The numbers are shocking in some places. The House Price index for Wellington City rose 46.2% in the last year to June. The index for Palmerston North rose 61.3% in the last year. The average compounding house price inflation rate out of Auckland in the last five years has been 12.3%. That rate means a doubling of house prices every six years. See more in Wednesday’s Dawn Chorus.

Carbon import taxes are coming

The European Union unveiled a raft of measures this week to accelerate its move to carbon zero and in particular introduce new taxes and levies for shipping, airlines and importers of steel, cement, aluminium and fertiliser from countries it deems not to be keeping up its side of the climate change bargain.

In particular, it unveiled a ‘Carbon Border Adjustment Mechanism’ or CBAM, which forces importers to buy credits linked to an expanded emissions trading scheme. Prices for Europe’s credits have risen sharply in recent weeks ahead of the announcement. They were at €59/tonne this week, which is NZ$89/tonne at current exchange rates.

New Zealand’s carbon credits are trading at NZ$47/tonne and have risen from around NZ$36/tonne in the last six weeks since the release of the Climate Commission’s final carbon budgets report. It is approaching its cap for 2021 of NZ$50/tonne, at which the Government has to pump more credits into the market under existing legislation.

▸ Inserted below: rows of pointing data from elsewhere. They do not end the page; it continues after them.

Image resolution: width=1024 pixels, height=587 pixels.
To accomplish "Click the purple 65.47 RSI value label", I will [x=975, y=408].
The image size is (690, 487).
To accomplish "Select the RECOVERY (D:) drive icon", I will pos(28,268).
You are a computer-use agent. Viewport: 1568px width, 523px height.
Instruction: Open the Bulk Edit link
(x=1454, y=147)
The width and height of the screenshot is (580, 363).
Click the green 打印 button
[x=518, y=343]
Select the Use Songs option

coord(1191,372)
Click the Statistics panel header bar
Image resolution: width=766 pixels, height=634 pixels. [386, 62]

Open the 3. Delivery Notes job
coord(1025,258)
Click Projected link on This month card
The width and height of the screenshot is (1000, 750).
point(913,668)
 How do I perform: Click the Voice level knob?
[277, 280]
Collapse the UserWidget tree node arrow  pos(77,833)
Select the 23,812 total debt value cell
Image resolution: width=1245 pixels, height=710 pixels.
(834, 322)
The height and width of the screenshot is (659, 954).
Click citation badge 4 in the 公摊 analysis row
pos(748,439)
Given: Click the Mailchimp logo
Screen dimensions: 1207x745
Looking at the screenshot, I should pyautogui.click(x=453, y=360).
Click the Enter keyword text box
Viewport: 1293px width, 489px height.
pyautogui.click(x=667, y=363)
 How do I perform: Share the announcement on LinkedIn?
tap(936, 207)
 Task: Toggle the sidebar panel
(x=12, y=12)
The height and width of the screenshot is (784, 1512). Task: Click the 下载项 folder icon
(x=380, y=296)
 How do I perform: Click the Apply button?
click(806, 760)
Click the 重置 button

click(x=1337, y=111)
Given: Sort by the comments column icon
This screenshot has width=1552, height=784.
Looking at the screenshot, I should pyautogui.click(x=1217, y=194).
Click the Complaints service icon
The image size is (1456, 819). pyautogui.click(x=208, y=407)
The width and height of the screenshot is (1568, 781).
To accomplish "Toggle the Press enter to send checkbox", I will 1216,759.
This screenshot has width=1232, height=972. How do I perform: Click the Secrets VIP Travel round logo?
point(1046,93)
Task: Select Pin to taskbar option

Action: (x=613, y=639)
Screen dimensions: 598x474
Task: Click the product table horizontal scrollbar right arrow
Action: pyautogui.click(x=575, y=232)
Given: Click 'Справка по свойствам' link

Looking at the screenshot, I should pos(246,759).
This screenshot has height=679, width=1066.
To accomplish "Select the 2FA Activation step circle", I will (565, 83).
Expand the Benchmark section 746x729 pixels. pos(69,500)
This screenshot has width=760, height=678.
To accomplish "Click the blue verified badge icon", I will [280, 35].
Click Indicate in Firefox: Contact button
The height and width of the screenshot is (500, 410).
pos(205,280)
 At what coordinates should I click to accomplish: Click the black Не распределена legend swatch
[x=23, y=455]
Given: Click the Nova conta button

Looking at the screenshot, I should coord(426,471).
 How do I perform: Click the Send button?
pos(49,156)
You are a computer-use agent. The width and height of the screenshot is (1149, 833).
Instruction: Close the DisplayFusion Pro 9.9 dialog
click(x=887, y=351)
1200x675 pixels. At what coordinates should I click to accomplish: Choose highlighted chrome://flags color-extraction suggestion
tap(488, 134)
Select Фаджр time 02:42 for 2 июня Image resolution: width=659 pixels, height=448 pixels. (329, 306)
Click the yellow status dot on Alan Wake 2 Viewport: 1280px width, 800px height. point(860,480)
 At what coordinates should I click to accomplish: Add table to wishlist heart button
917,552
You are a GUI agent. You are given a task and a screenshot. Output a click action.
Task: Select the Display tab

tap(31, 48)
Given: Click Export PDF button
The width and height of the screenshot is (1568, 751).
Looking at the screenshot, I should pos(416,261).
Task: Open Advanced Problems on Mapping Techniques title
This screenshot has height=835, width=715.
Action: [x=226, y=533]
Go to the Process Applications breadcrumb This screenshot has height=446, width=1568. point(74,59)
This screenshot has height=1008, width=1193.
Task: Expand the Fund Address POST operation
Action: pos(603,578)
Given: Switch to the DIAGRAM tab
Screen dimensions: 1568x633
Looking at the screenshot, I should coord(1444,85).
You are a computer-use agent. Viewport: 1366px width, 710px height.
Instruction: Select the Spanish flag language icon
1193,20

Aotearoa-NZ is way behind the curve on reducing its emissions and adopting politically difficult policies that would reduce our emissions. The Government will have to respond to the Climate Commission’s budgets before the end of the year. But the pressure against the ‘ute tax’ is already building with big protests by the ‘Groundswell’ rural protest group on Friday. And we burned a million tonnes of coal last year. See more in Thursday’s Dawn Chorus.